# Single Document Summarization based on Nested Tree Structure

Yuta Kikuchi${}^{\dagger}$ &Tsutomu Hirao${}^{\ddagger}$ &Hiroya Takamura${}^{\dagger}$
${}^{\dagger}$Tokyo Institute of technology
4295, Nagatsuta, Midori-ku, Yokohama, 226-8503, Japan
{kikuchi,takamura,oku}@lr.pi.titech.ac.jp
${}^{\ddagger}$NTT Communication Science Laboratories, NTT Corporation
2-4, Hikaridai, Seika-cho, Soraku-gun, Kyoto, 619-0237, Japan
{hirao.tsutomu,nagata.masaaki}@lab.ntt.co.jp &Manabu Okumura${}^{\dagger}$ &Masaaki Nagata${}^{\ddagger}$
###### Abstract

Many methods of text summarization combining sentence selection and sentence compression have recently been proposed. Although the dependency between words has been used in most of these methods, the dependency between sentences, i.e., rhetorical structures, has not been exploited in such joint methods. We used both dependency between words and dependency between sentences by constructing a nested tree, in which nodes in the document tree representing dependency between sentences were replaced by a sentence tree representing dependency between words. We formulated a summarization task as a combinatorial optimization problem, in which the nested tree was trimmed without losing important content in the source document. The results from an empirical evaluation revealed that our method based on the trimming of the nested tree significantly improved the summarization of texts.

## 1 Introduction

Extractive summarization is one well-known approach to text summarization and extractive methods represent a document (or a set of documents) as a set of some textual units (e.g., sentences, clauses, and words) and select their subset as a summary. Formulating extractive summarization as a combinational optimization problem greatly improves the quality of summarization [16, 8, 20]. There has recently been increasing attention focused on approaches that jointly optimize sentence extraction and sentence compression [21, 19, 17, 10, 2, 3]. We can only extract important content by trimming redundant parts from sentences.

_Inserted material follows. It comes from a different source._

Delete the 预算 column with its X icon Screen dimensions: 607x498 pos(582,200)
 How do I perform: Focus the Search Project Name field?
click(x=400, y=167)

However, as these methods did not include the discourse structures of documents, the generated summaries lacked coherence. It is important for generated summaries to have a discourse structure that is similar to that of the source document. Rhetorical Structure Theory (RST) [14] is one way of introducing the discourse structure of a document to a summarization task [15, 6, 11]. Hirao et al. recently transformed RST trees into dependency trees and used them for single document summarization [11]. They formulated the summarization problem as a tree knapsack problem with constraints represented by the dependency trees.

Figure 1: Overview of our method. The source document is represented as a nested tree. Our method simultaneously selects a rooted document subtree and sentence subtree from each node.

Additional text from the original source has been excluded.